「外国の洗面台は買わないで!」元水道屋さんが作った悲痛の歌には切実な理由があった

“元水道屋”と名乗る人物がTwitterに投稿した「外国の洗面台買うな、の歌」と題する歌が話題となっている。「頼むから外国の洗面台買うな」と繰り返す真意とは。
元水道屋からのお願い。外国のちょっと小粋でお洒落な水栓を買わないで欲しい歌。決してカクダイの回し者ではない https://t.co/UXdy7V5P7r
— ぎょりー👨🍼 (@Gyo_ree) 2022年7月21日
こちらの歌を作ったのは、ぎょりー(@Gyo_ree)さん。なぜお願いの歌を作るまでに至ったのか?ご本人に聞いてみた。
そのオシャレ心、法律違反になりかねません!!
なぜ今、このような歌を作詞し、投稿されたのでしょうか。
“元”水道屋ではありますが、現在も建築関係の仕事をしています。そのため今も、水道に限らず日頃からこのようなことで頭を悩ませておりました。
想いを歌にしたのは、単なる注意喚起だと「怖さ」とか「怒り」を感じさせてしまって不興を買いそうだなと思ったからです。強い言葉にするよりは、現場の「苦労と哀愁」みたいなのが伝わって受け入れてもらいやすいかなと考え、歌にしました。
最近はインターネットで、個人で簡単に海外の製品を注文・入手できてしまいます。SNSで部屋をおしゃれにリフォームしたりする動画が流行っている影響もあり、個人で入手した器具を取り付ける方も多いと聞きます。その実態に「あぁ、これ数年後には大変なことになるなぁ…」と。
そもそも、個人で入手した海外の水栓取り付けは、厚生省の定めた『給水装置の材質の基準に関する省令』に違反している可能性が高く、平たく言えば水道法違反なのでダメなのです。
実際に取り付けできなかったという経験はありますか?
「個人で購入した洗面台を取り付けして欲しい」という依頼があり、職人が見にいったらロココ調の箪笥(たんす)みたいな洗面台がありました…。

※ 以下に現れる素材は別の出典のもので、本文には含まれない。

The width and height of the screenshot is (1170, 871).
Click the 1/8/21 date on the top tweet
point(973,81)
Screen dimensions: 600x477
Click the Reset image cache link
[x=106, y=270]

取り付け自体おそらく水道法違反ですし、日本の水道管と外国の洗面台とはネジの規格があっていませんから「うちではできません」とお断りするしかありませんでした。
「修理できない 取り寄せできない 部品がない」の部分に関しては?
実際にあったケースは、「水栓の水漏れを直して欲しい」とのご依頼で伺ったら外国製で、まず品番も何も表記がないのでメーカーを調べようがない。あきらめて水栓ごと取り替えをお願いしましたが、ネジの規格が合っていないので壁の中に仕込んでいた配管から取り替えることに。値段のことなどで揉め、正直お断りしたかったです。

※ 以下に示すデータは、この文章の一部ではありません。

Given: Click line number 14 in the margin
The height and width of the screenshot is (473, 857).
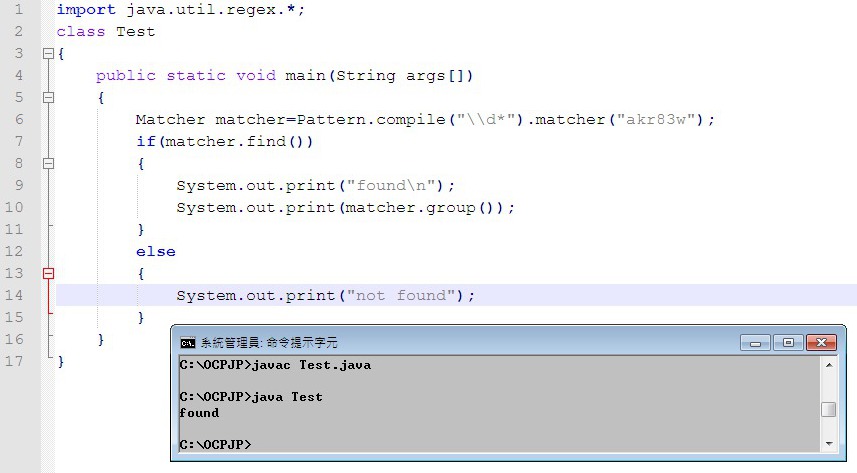Looking at the screenshot, I should [x=15, y=295].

販売元が判明してても、外国製の部品取り寄せは空輸です。水漏れの修理で伺ったケースでは、国内品ならその日のうちに8,000円くらいで修理できたものが、部品代に3万円くらいかかり、修理完了まで3ヵ月。
納得のうえお待ちいただけることもありますが、金額や納期で揉めることが多いので「関わりたくない」というのが本音です。
「同じ理由でホームセンターのクソ安い衛生陶器も修理できません」と投稿されていますが、こちらはどういうものでしょうか?
同じ理由でホームセンターのクソ安い衛生陶器も修理できません
— ぎょりー👨🍼 (@Gyo_ree) 2022年7月21日
ホームセンターのオリジナルブランドや、ホームセンターで買える国内メーカー品で正規カタログに載っていない低価格の洗浄便座などです。
これらも微妙に規格が違い、一般の水道屋では修理できないのです。購入したホームセンターに問い合わせたら修理してもらえるはずですので、海外製よりはまだ安心ですが。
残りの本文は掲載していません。